We live in a free society, where people are not constrained but free to make their own choices about their life.
This freedom means it is improper to criticise others for the choices they make. Such impropriety constrains our freedom of speech and nourishes the concept of ‘political correctness’. It’s not politically correct to criticise the free choice of others about their living arrangements – de facto marriage, single parenthood, having lots of children or choosing to have none.
Everybody has the freedom of choice to marry or not, to have children or not.
People should not be pressured to conform to social norms or criticised simply because they are choosing to live differently.
One compulsory area of society is education. All children must be educated. Increasingly, governments are involving themselves in the curriculum of life through education. Hopefully education will open up choices for the individual rather than closing them. But the social engineers, especially the atheistic secularists, see education as the way to change society – to be ‘progressive’, as they call it.
But engineering is not education. Engineering does not open the mind to the truth but channels people into desirable outcomes.

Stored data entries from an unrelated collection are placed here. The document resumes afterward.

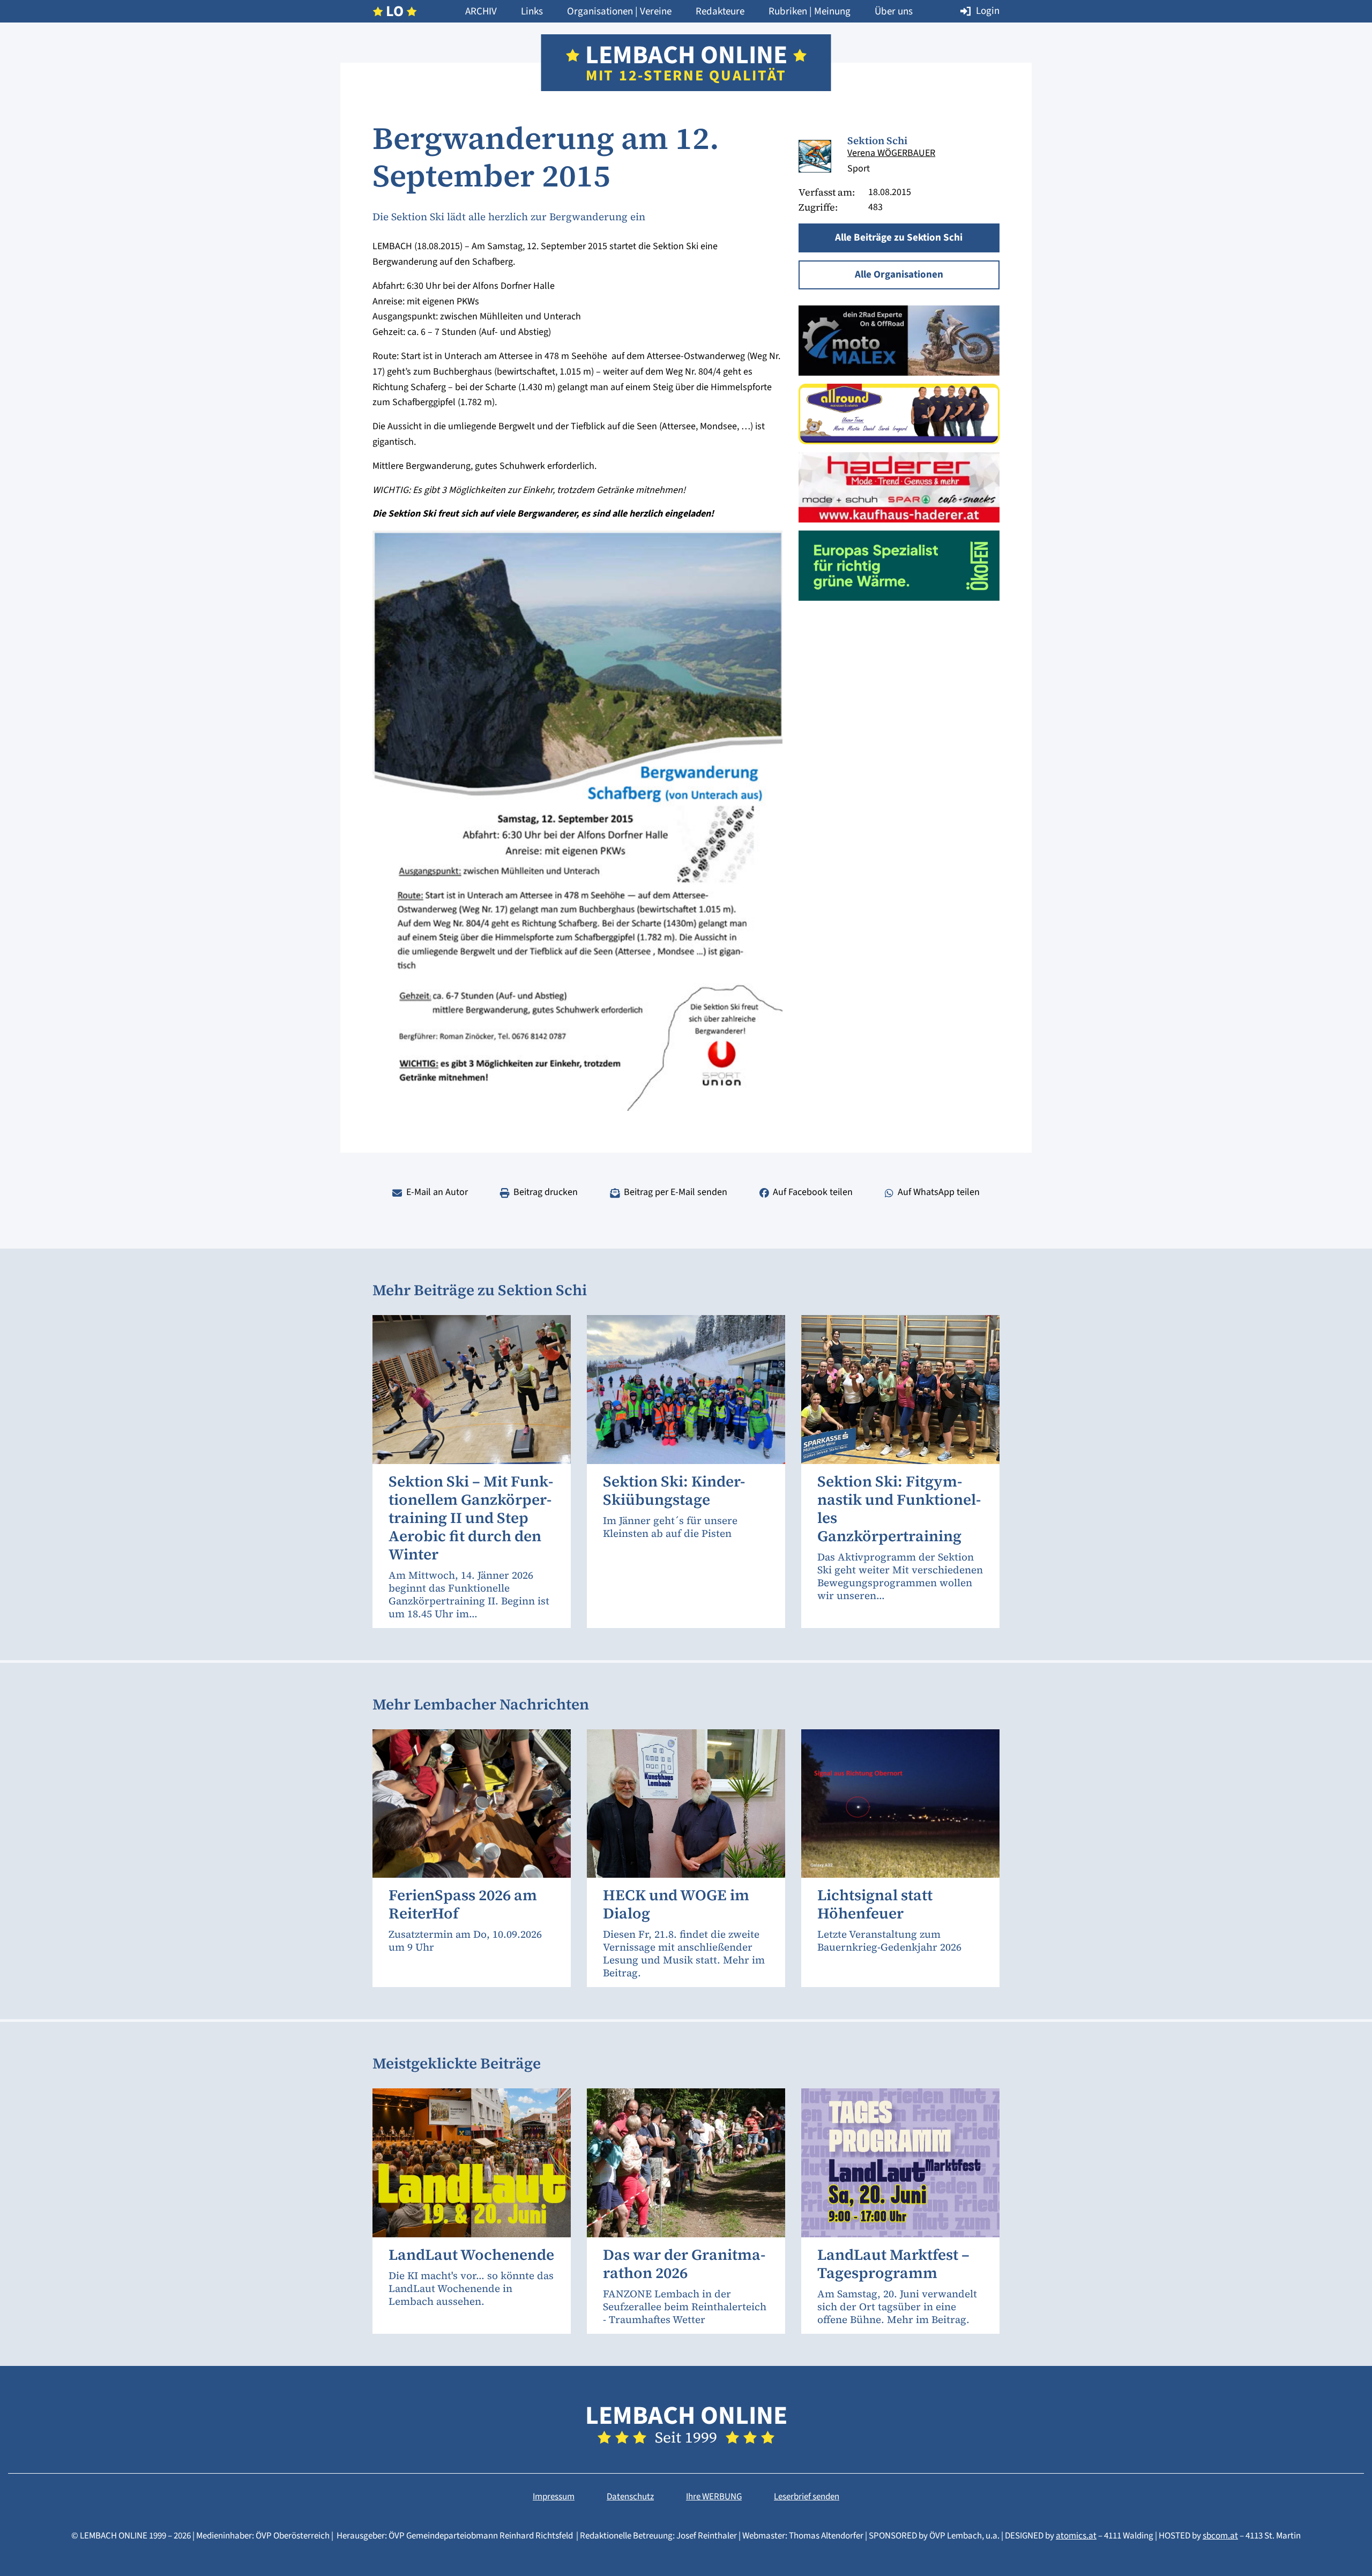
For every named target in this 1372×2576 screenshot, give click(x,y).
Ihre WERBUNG (714, 2496)
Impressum (554, 2496)
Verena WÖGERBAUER (891, 153)
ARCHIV (481, 11)
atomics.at (1076, 2535)
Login (988, 11)
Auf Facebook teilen (813, 1192)
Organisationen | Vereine (619, 11)
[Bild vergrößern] (815, 156)
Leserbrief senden (806, 2496)
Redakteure (720, 11)
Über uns (894, 11)
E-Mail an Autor (437, 1192)
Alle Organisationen (899, 274)
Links (532, 11)
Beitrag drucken (545, 1192)
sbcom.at (1220, 2535)
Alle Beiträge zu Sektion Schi (899, 237)
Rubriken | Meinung (810, 11)
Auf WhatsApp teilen (939, 1192)
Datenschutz (630, 2496)
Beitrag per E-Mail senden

Here is the problem for the education of our daughters: what are the desirable outcomes of today’s social engineers?
Of recent times to avoid stereotyping our daughters into domesticity, educationalists have joined the rhetorical calls: “Biology is not destiny”; “You can do whatever you want and be whoever you wish”; “You can have a career and a family and fun and whatever you wish”; “The glass ceiling is only there to be broken.” But rhetoric is not reality.
Education should have a truth factor in it. The rhetoric of social change is a dangerous element in compulsory education.
Biology is not destiny but biology does delimit destiny. My desire to be an elite athlete will be tempered by my inadequate biology. My desire to change my career path into a more physically challenging activity will be tempered by my age. And when it comes to women, the biology of reproduction has some fairly strong limits.
Sylvia Ann Hewlett’s book Creating a Life: Professional Women and the Quest for Children recounts the terrible consequences of the ‘education’ that women received in the last generation. For those who wish a career without a family the progress has been difficult but straightforward. But for those who put childbearing on hold while they pursued their career, the desire for motherhood has been largely disappointed. Her book, based on extensive statistical research and in depth interviews, is a heart-felt plea for young women to be “much more intentional about their private lives”, specifically about marriage and childbearing.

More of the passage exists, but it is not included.